With Iraqi doctors fleeing, prognosis is more agonyMonday, April 03, 2006
BY JAMES PALMER
FOR THE STAR-LEDGER
"This young patient is in a bad situation," says Mothannd Al-Kuraishi, a physician at the Ibn al-Betar Cardiac Hospital in central Baghdad, as he approaches the infant.
Batul, a 9-month-old girl, lay on a bed last Sunday in the hospital's pediatric ward, her chest heaving with the struggle to inhale oxygen from a mask covering her face. An intravenous drip is taped to her left wrist and a pair of electrodes is plastered to her chest; other tubes, cords and wires swirl around her diminutive body.
Asmara Ali, 30, dabs her daughter's forehead with a cold cloth while her husband and the little girl's father, Amer Abbas, 35, stoically stands beside Batul's bed, stroking her sweat-soaked head.
A monitor above the child displays a nearly flat yellow line.
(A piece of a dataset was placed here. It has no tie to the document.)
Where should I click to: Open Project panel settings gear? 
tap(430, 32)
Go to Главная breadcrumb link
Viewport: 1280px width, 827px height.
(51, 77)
An occasional jump indicates her weak and irregular heartbeat.
The diagnosis is a rare congenital heart defect.
The prognosis is death.
"She probably won't live through the day," Al-Kuraishi, a cardiologist, says softly in English, in consideration of Batul's parents. "An expert surgeon could save her, but we no longer have any here."